Phase 3 Clinical Study for the Treatment of Cold Sore

Herpes Labialis Clinical Trial

— LIP  

Official title:

A Randomised, Double-Blind, Single Dose, One-Day Early Administration, Multicentre Study Comparing the Efficacy and Safety of Acyclovir Lauriad® 50 mg Muco-adhesive Buccal Tablet to Matching Placebo, in the Treatment of Herpes Labialis in Immunocompetent Patients.

Clinical Trial Details — Status: Completed

Administrative data

• NCT number: NCT00769314
• Other study ID #: BA2005/21/02
• Status: Completed
• Phase: Phase 3
• First received: October 8, 2008
• Last updated: November 21, 2012
• Start date: May 2007
• Est. completion date: August 2009

Study information

• Verified date: November 2012
• Source: Onxeo
• Contact: n/a
• Is FDA regulated: No
• Health authority: United States: Food and Drug Administration
• Study type: Interventional

Clinical Trial Summary

To demonstrate the efficacy of a single dose of acyclovir Lauriad® 50mg muco-adhesive buccal tablet versus a single dose of matching placebo on the primary vesicular lesion of cold sore.

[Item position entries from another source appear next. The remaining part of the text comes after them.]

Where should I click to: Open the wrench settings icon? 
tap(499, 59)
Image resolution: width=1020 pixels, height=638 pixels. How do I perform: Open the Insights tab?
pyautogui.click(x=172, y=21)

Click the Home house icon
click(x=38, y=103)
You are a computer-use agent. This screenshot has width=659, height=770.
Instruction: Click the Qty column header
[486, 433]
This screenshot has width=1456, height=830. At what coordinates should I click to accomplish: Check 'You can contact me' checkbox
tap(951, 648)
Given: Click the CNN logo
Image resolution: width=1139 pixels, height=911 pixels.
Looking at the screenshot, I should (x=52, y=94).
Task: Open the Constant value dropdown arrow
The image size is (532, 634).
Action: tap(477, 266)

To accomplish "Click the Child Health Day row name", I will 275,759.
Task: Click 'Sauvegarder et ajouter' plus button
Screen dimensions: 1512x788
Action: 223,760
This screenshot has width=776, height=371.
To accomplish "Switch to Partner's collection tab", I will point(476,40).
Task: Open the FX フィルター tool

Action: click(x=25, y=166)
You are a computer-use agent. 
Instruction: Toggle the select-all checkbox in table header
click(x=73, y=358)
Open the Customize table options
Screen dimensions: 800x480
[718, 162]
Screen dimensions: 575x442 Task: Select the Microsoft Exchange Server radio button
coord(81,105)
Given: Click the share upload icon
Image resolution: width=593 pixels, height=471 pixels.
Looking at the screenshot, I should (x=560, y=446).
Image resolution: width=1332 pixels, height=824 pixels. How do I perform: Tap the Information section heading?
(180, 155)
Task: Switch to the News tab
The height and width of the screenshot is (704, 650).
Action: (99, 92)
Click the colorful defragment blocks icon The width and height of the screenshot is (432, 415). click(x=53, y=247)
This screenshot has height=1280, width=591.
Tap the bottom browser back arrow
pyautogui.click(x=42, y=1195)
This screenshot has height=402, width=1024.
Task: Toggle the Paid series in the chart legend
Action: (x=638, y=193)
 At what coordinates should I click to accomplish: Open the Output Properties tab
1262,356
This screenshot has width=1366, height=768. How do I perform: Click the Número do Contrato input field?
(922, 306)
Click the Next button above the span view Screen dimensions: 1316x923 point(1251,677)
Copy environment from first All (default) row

Recruitment information / eligibility

• Status: Completed
• Enrollment: 1727
• Est. completion date: August 2009
• Est. primary completion date: November 2008
• Accepts healthy volunteers: No
• Gender: Both
• Age group: 18 Years and older

Eligibility

Inclusion Criteria:

• History of recurrent herpes labialis lesions where:

• At least 50% of previous episodes produced classical lesions to the vesicular stage (i.e. episodes that progressed through macula, papule, vesicle, crust and healed);

• Prodromal symptoms (itching, tingling, pain etc.) should precede herpes labialis lesions in at least 50% of the previous herpes episodes

• Good general health (ECOG < 2), immunocompetent

• Signed and dated written informed consent - Women of childbearing potential must have effective contraception method

Exclusion Criteria:

• More than 50% of recurrences that aborted spontaneously in the past 12 months

• Primary herpes lesion outside the lips (e.g. nose, chin, etc.)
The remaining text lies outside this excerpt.